The EUL pathway involves a rigorous assessment of late phase II and phase III clinical trial data as well as substantial additional data on safety, efficacy, quality and a risk management plan with a focus on low- and middle-income country needs. These data are reviewed by independent experts and WHO teams who consider the current body of evidence on the vaccine under consideration, the plans for monitoring its use, and plans for further studies.
As part of the EUL process, the company producing the vaccine must commit to continue to generate data to enable full licensure and WHO prequalification of the vaccine. The WHO prequalification process will assess additional clinical data generated from vaccine trials and deployment on a rolling basis to ensure the vaccine meets the necessary standards of quality, safety and efficacy for broader availability.
WHO has already listed the Pfizer/BioNTech, Astrazeneca-SK Bio, Serum Institute of India, Astra Zeneca EU, Janssen, Moderna and Sinopharm vaccines for emergency use.
SAGE is the principal advisory group to WHO for vaccines and immunization. It is charged with advising WHO on overall global policies and strategies, ranging from vaccines and immunization technology, research and development, to delivery of immunization and its linkages with other health interventions. SAGE is concerned not just with childhood vaccines and immunization, but all vaccine-preventable diseases.

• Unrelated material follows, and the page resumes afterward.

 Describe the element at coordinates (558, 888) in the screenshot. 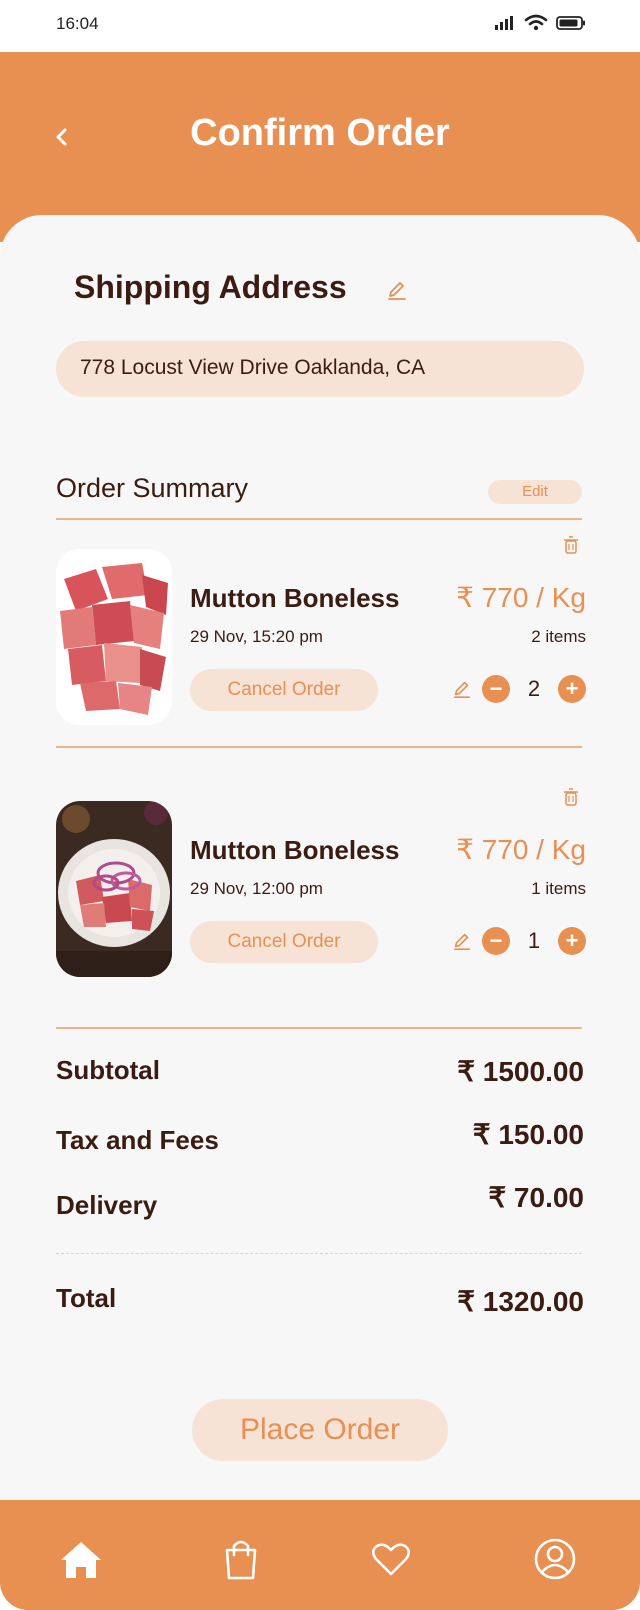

SAGE assesses evidence on safety, efficacy, effectiveness, impact and programmatic suitability, considering both individual and public health impact. SAGE Interim recommendations for EUL products provide guidance for national vaccination policy makers. These recommendations are updated as additional evidence becomes available and as there are changes to the epidemiology of disease and the availability of additional vaccines and other disease control interventions.
SAGE has issued recommendations on Pfizer (8 January 2021), Moderna (25 January 2021), AstraZeneca (21 April 2021), Janssen COVID (17 March 2021) and Sinopharm (7 May 2021) vaccines, as well as issued a framework for access and population prioritization roadmap. The SAGE interim recommendations on Sinovac-CoronaVac are available online as of today.

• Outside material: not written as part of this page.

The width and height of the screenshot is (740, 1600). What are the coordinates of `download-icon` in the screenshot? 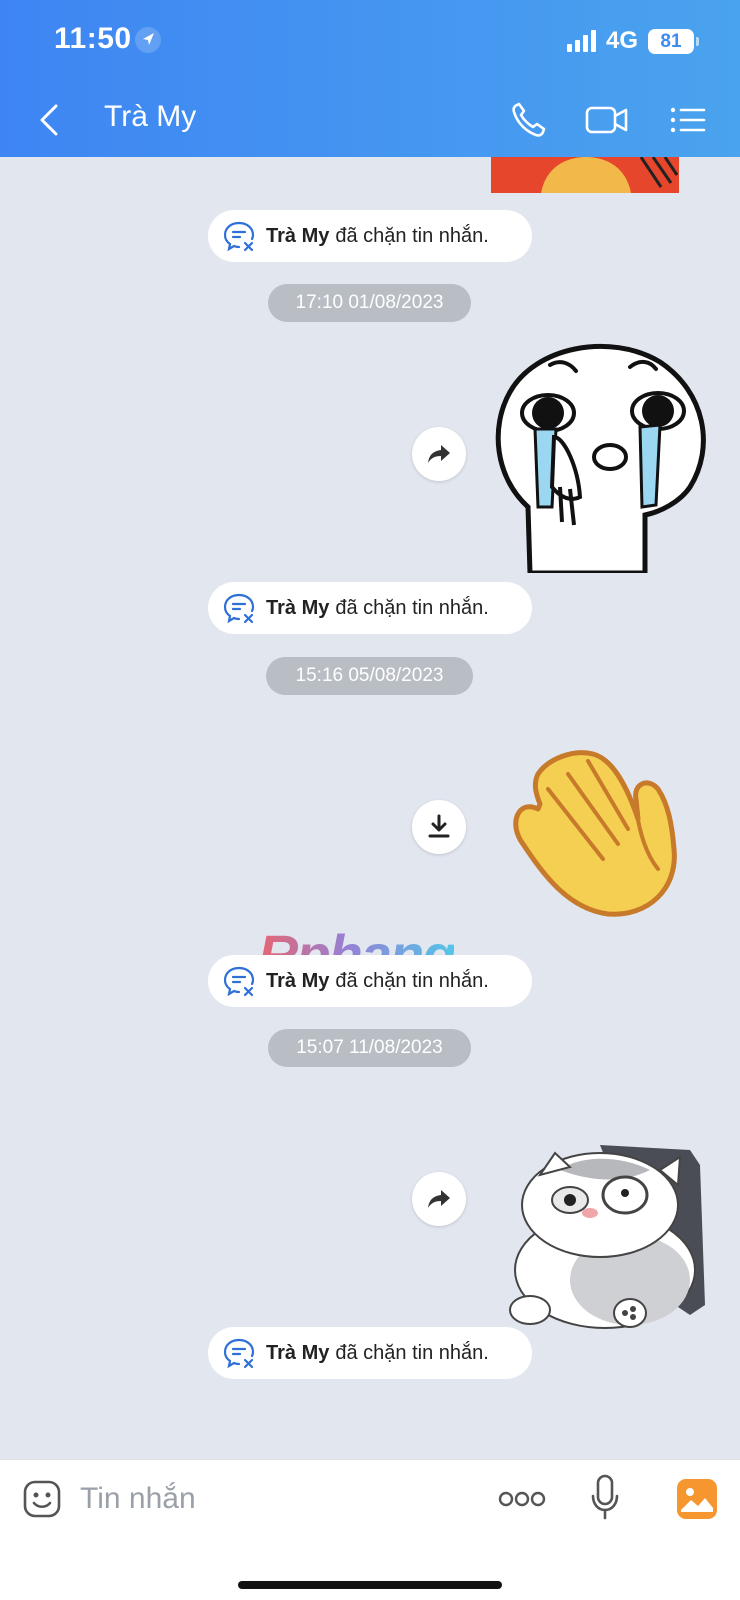 It's located at (439, 826).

SAGE and EUL recommendations are complementary but independent processes. The EUL process is centred on determining if a manufactured product is quality-assured, safe and effective. SAGE is policy oriented, assessing safety, efficacy, public health impact, and programmatic feasibility. Policy recommendations for a vaccine are generally made only for those products that have been listed or authorized for use.
In the context of COVID-19 and due the pressing need for vaccines, the Secretariat of SAGE and the EUL team have been working in parallel to allow WHO EUL and policy recommendations, based on the available evidence, to be issued in a synchronized manner.